- _Alıntılanan metin_:
++++++++++

8 Haziran 2017 Perşembe

Dünya mı; ahiret mi?

Kimi dünyaya meyledip ahireti inkâr eder; kimi her iki âlemi sahiplenerek aralarında yol tutmaya çalışır; kimi ahirete inandığını söyler ama kalbi şüphe ve tereddüt içindedir; kimi Hakk’a hizmet manipülasyonuyla dünya meylini gizlemeye çalışır; kimi gördüğüne inanarak yalnızca dünyayı kabullenip ahireti reddetse de öldükten sonrası için hiçbir kanıt sunamaz; kimi dünyada ölümsüzlük peşine düşer ama ikinci yaşam olan ahiretin ölümsüz olduğuna inanmaz; kimi apaçık bir kanıt olan ölümü dahi muhakeme edemeyerek ahiret yurduna itibar etmez; kimi amelsiz bir inanç ve ibadetle aldatılıcılıkta sınır tanımaz; kimi fani dünyadaki ödülü, diplomaları, kariyerleri, makamı, saltanatı, kazanımı ve övgüyü yegâne düşünür; kimi sadece ahirete odaklandığından şehadete koşar; kimi hilkatteki eşleri beşerin, kimi de yaratıcısı Allah’ın sevgi ve tazimini önemseyip kazançlı bulur…

İslam âleminin şeytan dostlarınca iğfal edilmesi öyle bir vahiy düşmanlığını ortaya çıkardı ki, nefsi dinler türetilip dünya nimetleri ve şatafatı olmazsa olmaz bir sahiplenme olarak kılındı.

++++++++++

- _Veri kümesi içeriği_:
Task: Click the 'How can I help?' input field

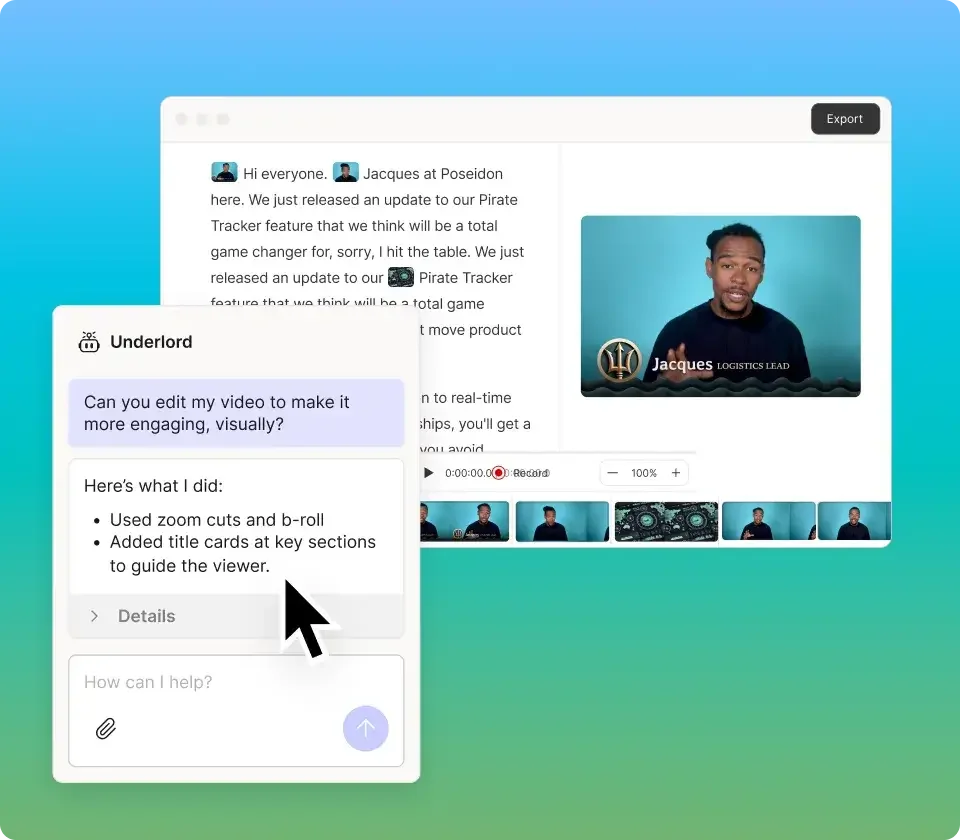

++++++++++

- _Yapılacaklar_:
1 - Alıntılanan metni iki cümleyle özetleyin.
2 - Alıntılanan metinden "İslam âleminin şeytan" sözleriyle başlayıp "sahiplenme olarak kılındı." sözlerine kadar süren kısmı aynen çıkarın.

- _Alıştırma yanıtları_:
1 - İnsanlar dünya ve ahiret karşısında farklı yollar tutar: Kimi dünyaya meyledip ahireti inkâr eder, kimi iki âlemi sahiplenip aralarında yol tutmaya çalışır, kimi de yalnızca ahirete odaklanıp şehadete koşar. İslam âleminin şeytan dostlarınca iğfal edilmesi bir vahiy düşmanlığı doğurmuş, nefsi dinler türetilerek dünya nimetleri ve şatafatı olmazsa olmaz bir sahiplenme hâline getirilmiştir.

2 -
İslam âleminin şeytan dostlarınca iğfal edilmesi öyle bir vahiy düşmanlığını ortaya çıkardı ki, nefsi dinler türetilip dünya nimetleri ve şatafatı olmazsa olmaz bir sahiplenme olarak kılındı.